Jackson's life changed when the Seattle Storm brought her to the WNBA as the number one draft pick in 2001. But a country girl at heart, city life never truly seduced her and the pull of family back at home always remained strong.
"During the Athens Olympics in 2004, my grandmother in Albury was pretty sick," Jackson said. "Mum and Dad chose not to come to Athens because they wanted to be with her in case she passed away but they didn't tell me she was that bad until after the Games.
"We'd just won the silver medal when Mum and Dad said 'you should come home, your nan's going to pass away' and I had to make a decision on the spot.
"We were vying for a championship so I made the choice to go back to Seattle but the minute I got back to Seattle, I said to my coach 'I have to go home, I can't do this' so I flew from Athens to Seattle and the next day, I was on a plane from Seattle back to Albury.

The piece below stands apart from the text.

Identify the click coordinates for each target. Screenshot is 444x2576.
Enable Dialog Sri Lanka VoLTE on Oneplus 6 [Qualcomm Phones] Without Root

"I ended up getting back home in time to say goodbye to her, which was really special.
"She passed away when we were in finals. My grandmother was so important to me and not being able to be with Mum during that time was really hard."

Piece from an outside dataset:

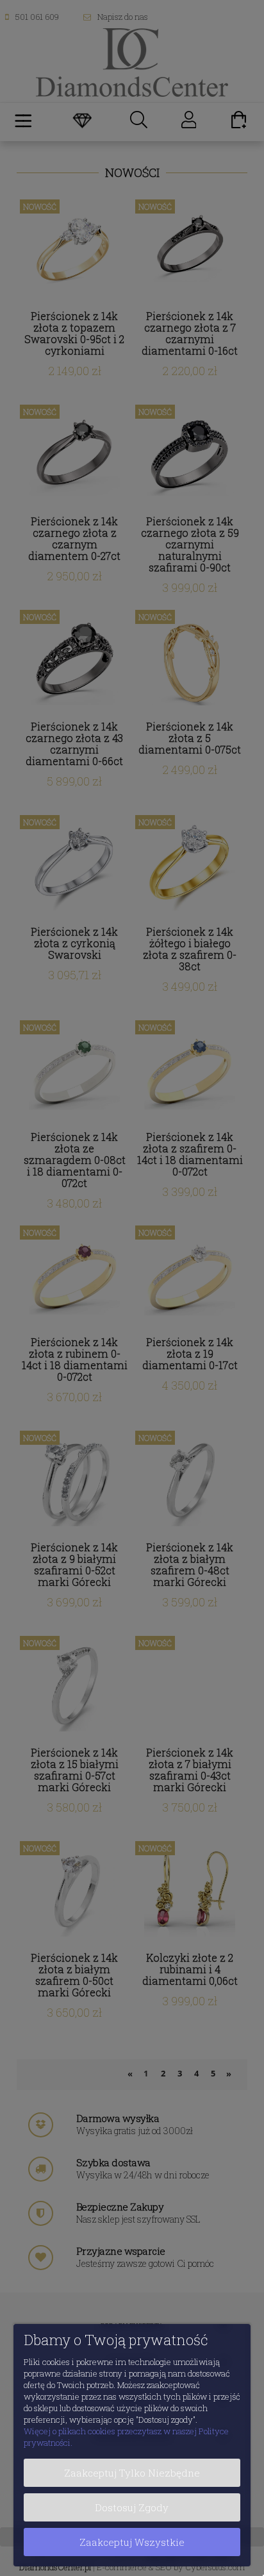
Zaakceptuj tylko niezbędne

Jackson was the league's MVP in 2003, 2007 and 2010 but for all the on-court success, other areas of her life were being neglected.
"I was fairly ignorant for a long time, just this athlete on cloud nine and doing what I loved, travelling the world," she said.
"It wasn't until things started unravelling in my basketball career in terms of the injuries that I really had to grow and take responsibility for my mental state.
"By 2008 to 2010, I was not myself, I was really struggling with a lot of stuff and that's when I made a conscious decision to go to university, find something else that I was really passionate about and start to educate myself because I was on a downward spiral.
"I had to pull myself out of it, you have to, because nobody else is going to do it for you.
"My biggest growth spurt would have been between 2010 and 2015.
"I had to go through a lot then and that was when I really started to take ownership and be accountable to the people I loved, not focus so much on myself because my career was almost over anyway.
"It was about my behaviour. I had to take accountability because my parents had sacrificed so much for me over the years just to make sure I was OK.
"My brother was often left at home, going 'Where are my parents? They're over with my sister' so I had to re-evaluate the way I was treating people close to me.
"Being a professional athlete becomes so insular. It's all about you, getting your body right, making sure you're in the right frame of mind to win games and you forget the bigger picture.
"I forgot the bigger picture for a period of time but it's made me a lot more resilient and it's made me the person I am today."
Jackson's life has come full circle as she's now raising her two sons in Albury - so why did the superstar who played professionally in four continents choose to return to the Border?
"It's the community, the people, the ease of getting around town, everything. I love being able to spend time in Dean Street, I love being able to go out to Lavi Square and get my chicken.
"I think Albury's the best place in the world.
"I often have moments where I feel so overwhelmed with emotion because I'm so lucky to be back here with my family and the people I love most.
"My cousins, aunties and uncles are all here and I love that I can see them when I want.
"I love that I run into old school teachers down the road, it's beautiful.
"I just think it's a magic place and I can't imagine why anyone wouldn't want to live here.